What is required:
Filter the listing and keep only the lines with the word "agent".

Source records:
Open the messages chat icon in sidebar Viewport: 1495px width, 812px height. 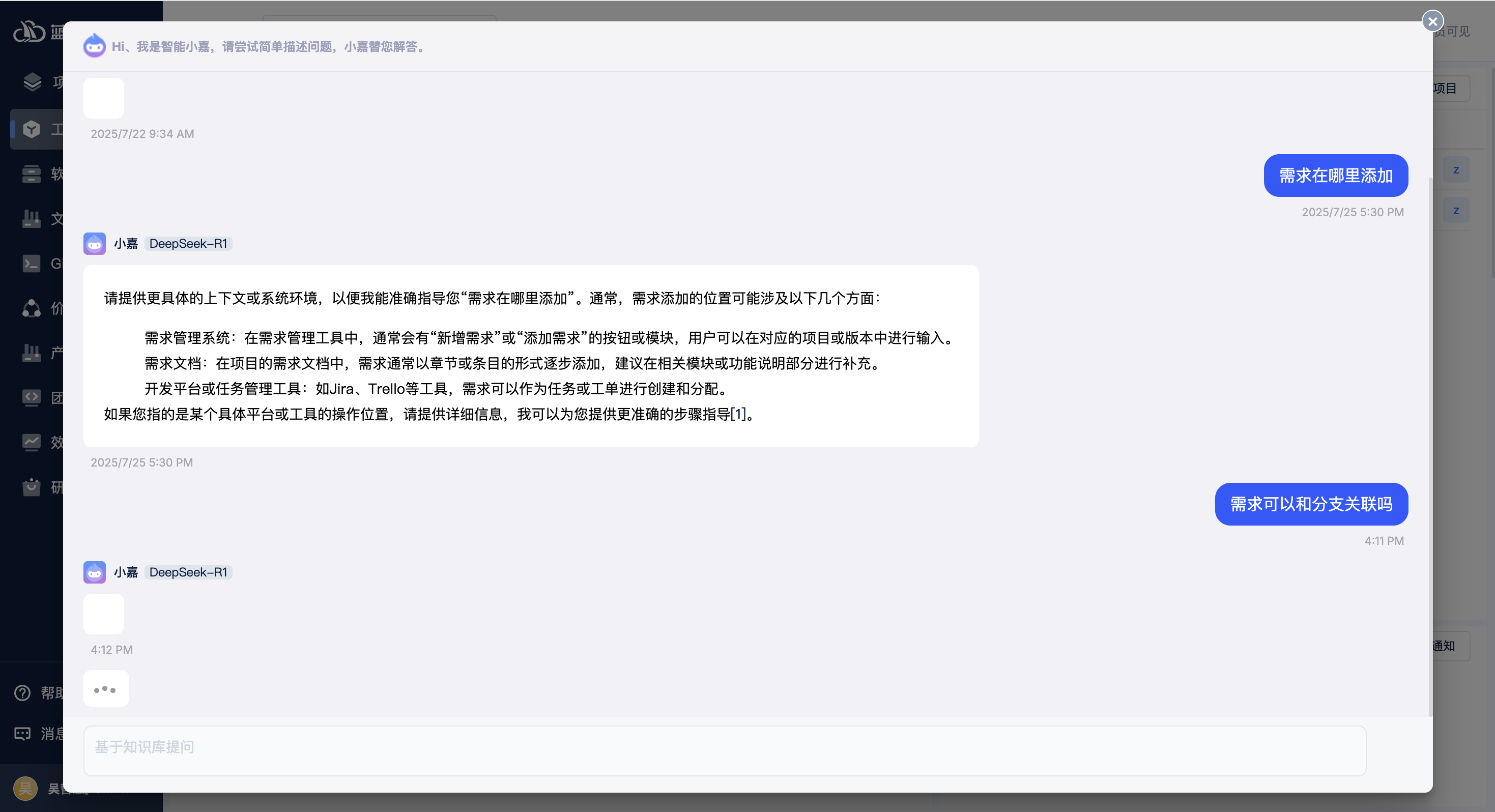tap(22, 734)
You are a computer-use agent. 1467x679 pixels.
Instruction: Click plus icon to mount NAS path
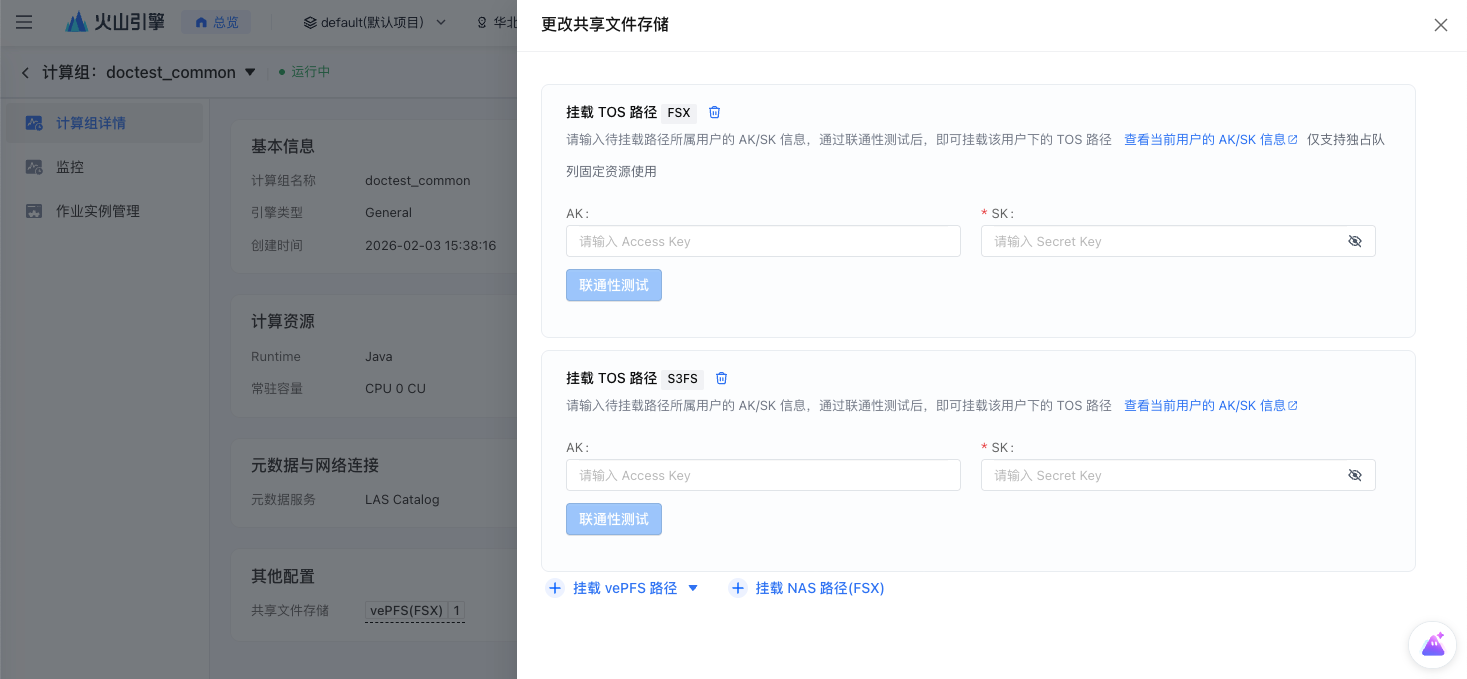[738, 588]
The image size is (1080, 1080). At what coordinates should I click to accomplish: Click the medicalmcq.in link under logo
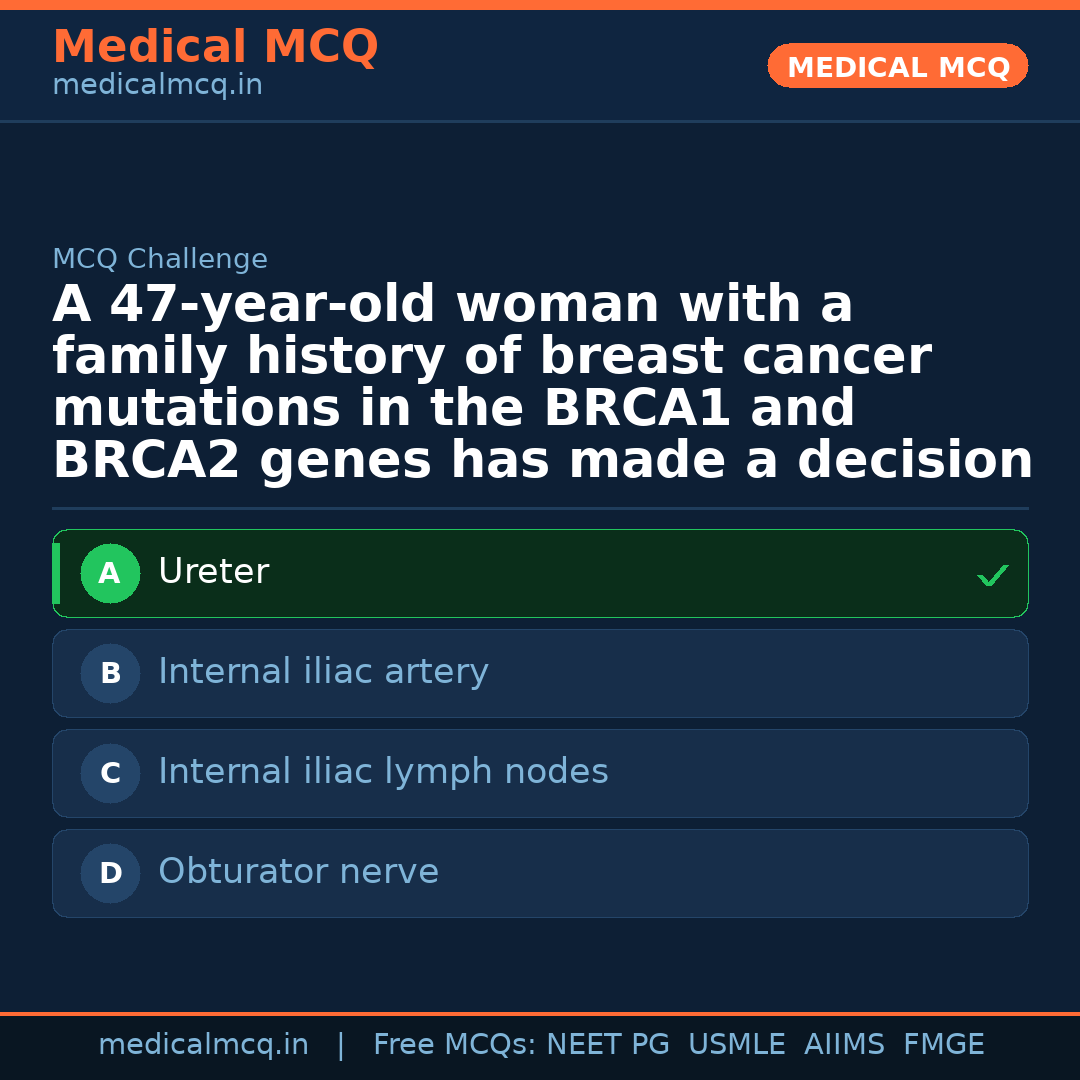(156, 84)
==
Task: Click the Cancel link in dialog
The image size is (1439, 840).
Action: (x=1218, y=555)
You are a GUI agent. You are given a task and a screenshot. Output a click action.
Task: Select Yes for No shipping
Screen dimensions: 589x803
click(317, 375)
* * *
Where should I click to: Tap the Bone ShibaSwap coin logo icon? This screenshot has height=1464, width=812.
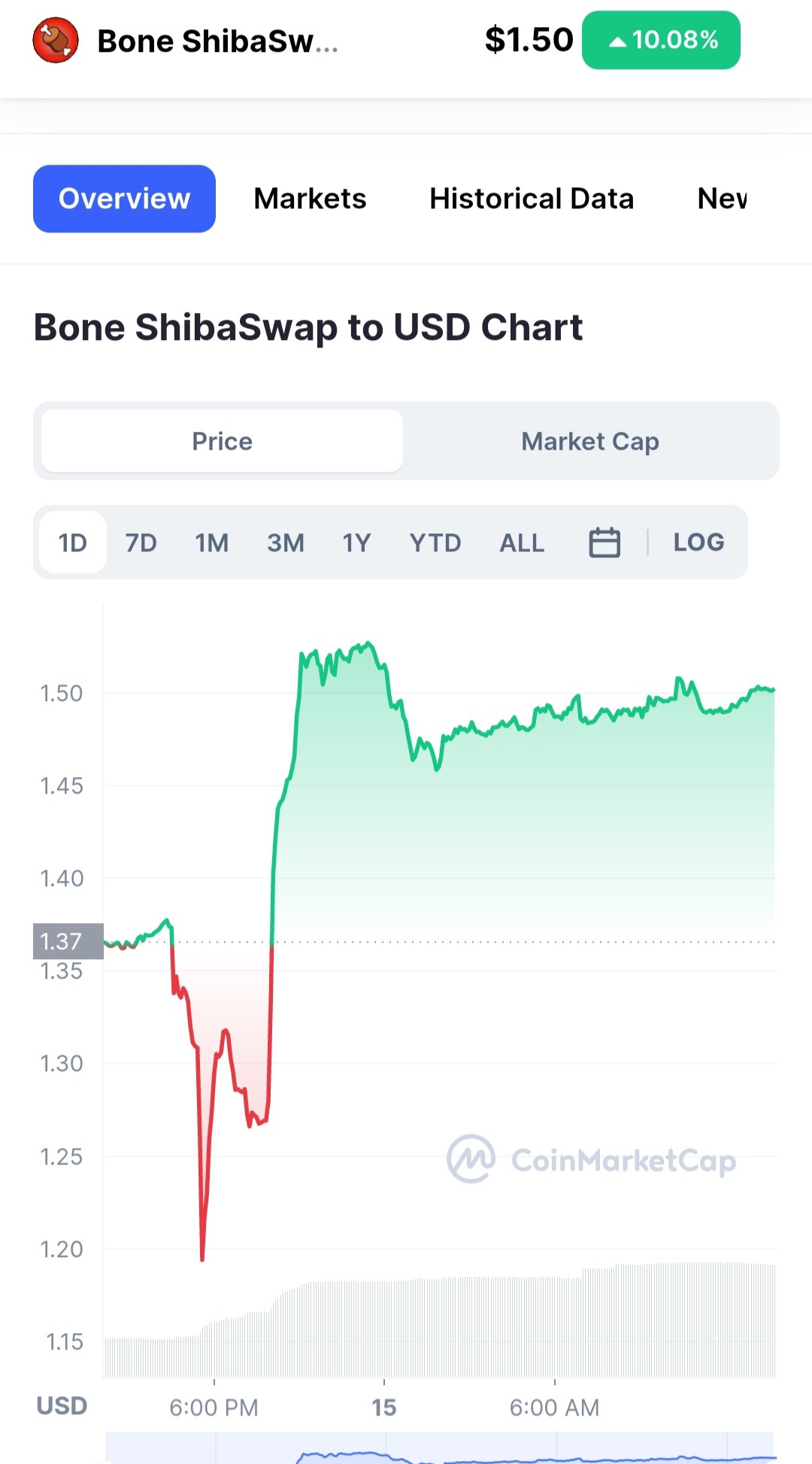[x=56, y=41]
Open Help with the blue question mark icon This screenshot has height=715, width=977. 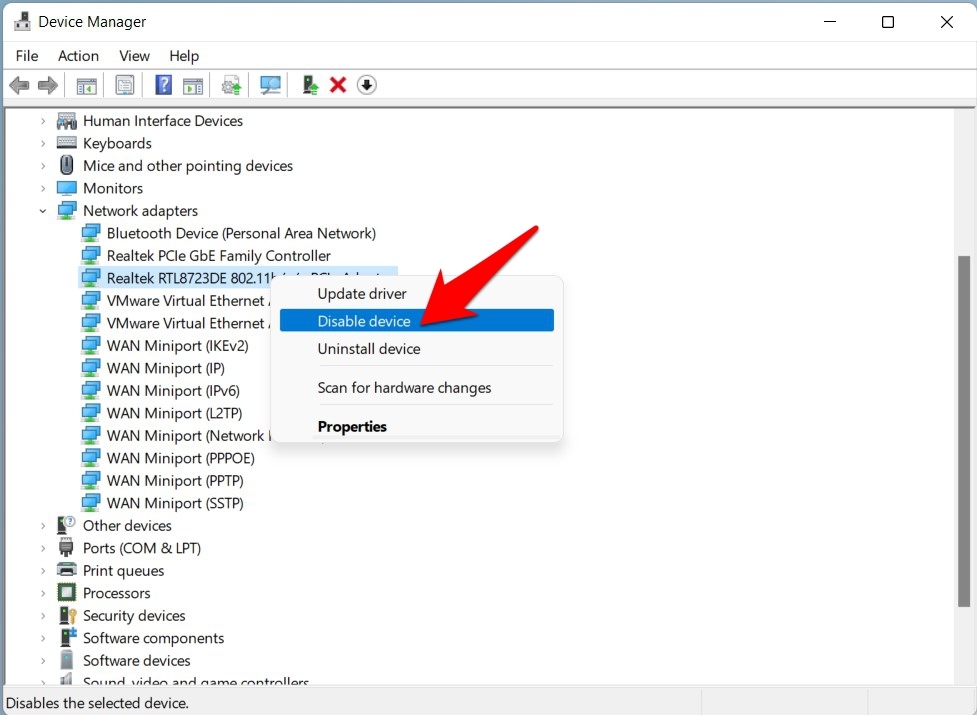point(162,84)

Response for this exercise:
You are a computer-use agent. 1467x679 pixels.
You are a GUI agent. You are given a task and a screenshot. Output a click action.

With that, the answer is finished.